Thursday, May 4, 2017 Validating Departed Family

I had a very good day today.  Mike called me around 2 a.m. and we had a good talk and I told him to call me anytime, night or day.  Slept late after that, got up about 6:30, felt good, felt great all day.  Irene was here and we were in a "normalized" mode most of the day.  Able to say more direct things without getting choked up.  Sent a card to Helen (Irene's stepmother) and took one to Texas Oncology along with some snacks (they have free snacks for everyone getting chemo treatment, so I bought a few boxes of individually wrapped snacks), got pretty choked up about all that, but it wasn’t grief.  It was emotional but more empathetic sadness than my own because I knew how much the all loved Irene there.  Picked up 400 lbs of dirt for the pyramid that Ivori has been working on. She’s dedicating herself to doing the whole yard. 

Something that occurred to me is that if I believe that Irene is in the next world actively working to help, surely I have other there also working to help us, like her dad, step-dad, mom and the son she lost many ,many years ago before we even met and my mother, father and brother.  I’ve been inviting and welcoming all departed family on the other side to come and visit and stay here if they want. I think it is important to thank them for their help and recognize them. Irene used to be the one to do all of that - to include those who have gone before us in her prayers and thoughts.  I realize I need to start doing the same, let them know how much I appreciate any comfort and help they are providing.

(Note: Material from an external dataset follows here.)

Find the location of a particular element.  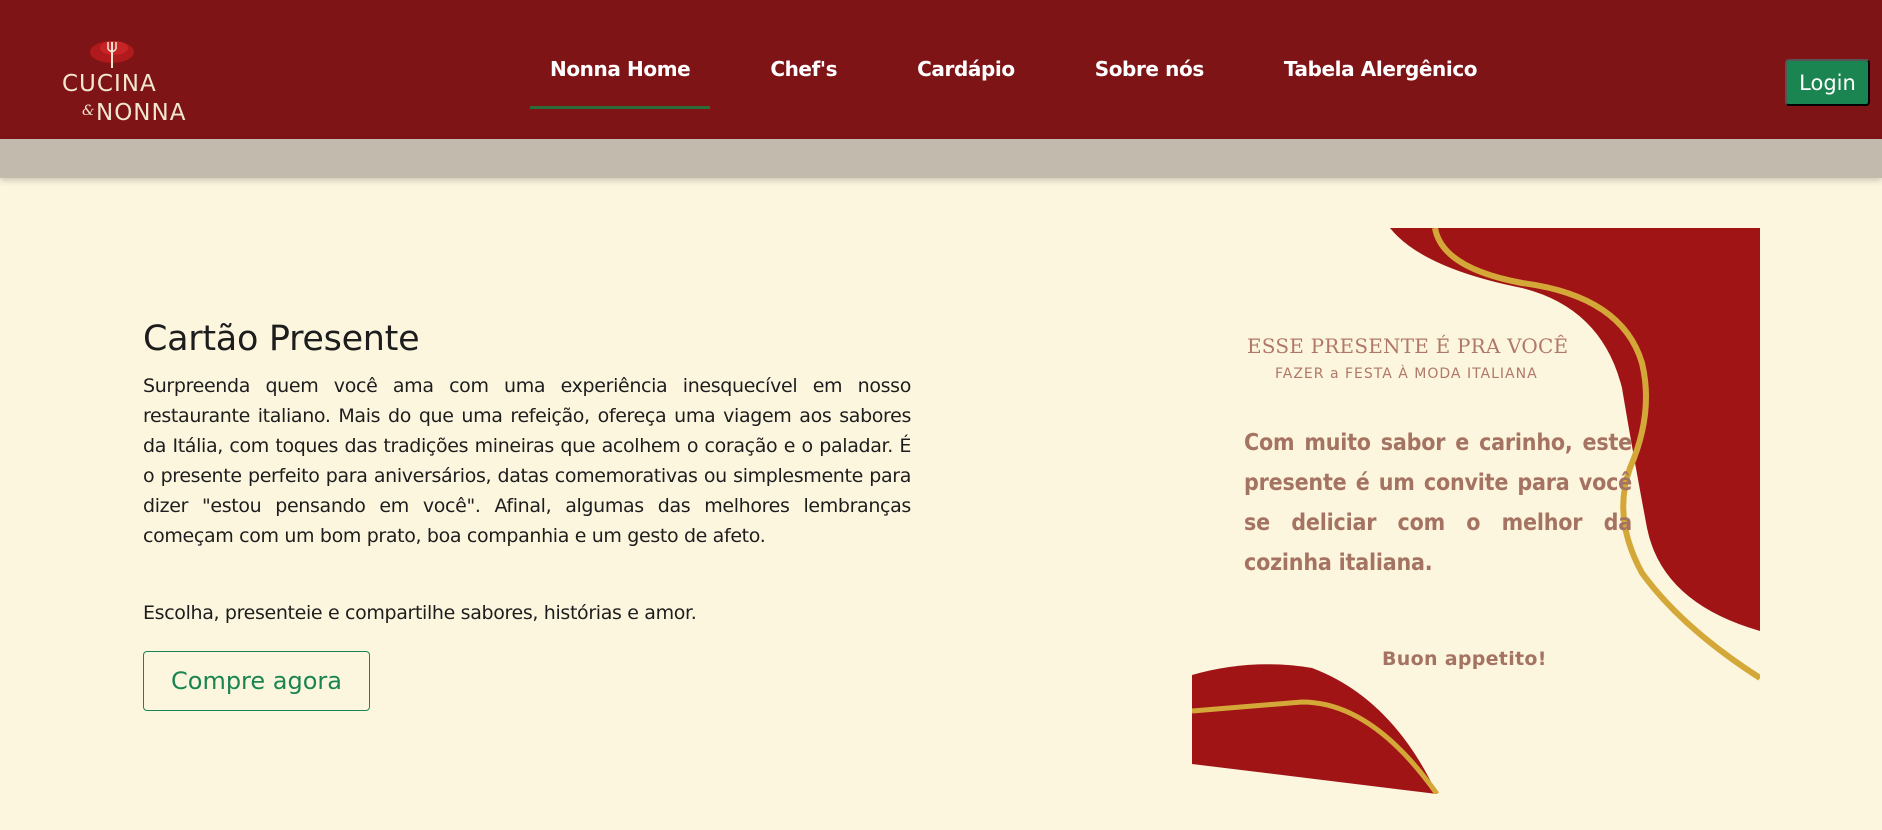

Later I used her truck to run errands – I could feel Irene next to me, she loves for us to go out and about in that truck.  I tell her that her dream came true (she dreamed of having a man named Bill before we met, and in the dream we were standing by an old black truck).  I was so happy and my heart was full – I knew she was there, happy, healthy, vibrant, exuding pleasure and happiness. It’s great. I can't express how different I feel today compared to just a few days ago.  It's like it's not even the same life and I'm not living in the same world as the me a few days ago.

My heart is actually full, joyful, and complete at times like this with zero pain or longing because I actually feel like she is right here with me, that she will always be with me and there is absolutely nothing to worry about or feel sad about.  It's like something just magically took all of that pain and grief away today and replaced it with beauty, joy, love, fun, and happiness.  I'm making cracks about our situation and really laughing about it with her.  In my mind she says things that make me laugh - she loved making smart-ass comments and quips and we have a banter we get into at times making each other laugh and teasing each other about silly things.

It doesn't feel like I'm doing this to fool myself or lie to myself; it feels like this is what is happening. It feels like she is actually there and putting these thoughts and images in my head and participating in the interaction. 

Before I went to sleep I found some more notes and cards she has given me over the years in the bottom drawer of her dresser. Love it. We made it through the hardest, most painful, hurtful situations … we stuck it out with each other and made it to years and years of blissful, absolute love, cherishing each other and our family, home and life.  And that’s not an "after the fact" rewriting of history – I never thought such a love story was possible to live out.

Before I met Irene, I thought such love was basically a fiction used to sell movies and books. I was certain it wasn't real and that nobody really felt that way about each other, much less lived out a life in that kind of love.  I'm so, so grateful to have been proven wrong, regardless of what pain I must endure to have it.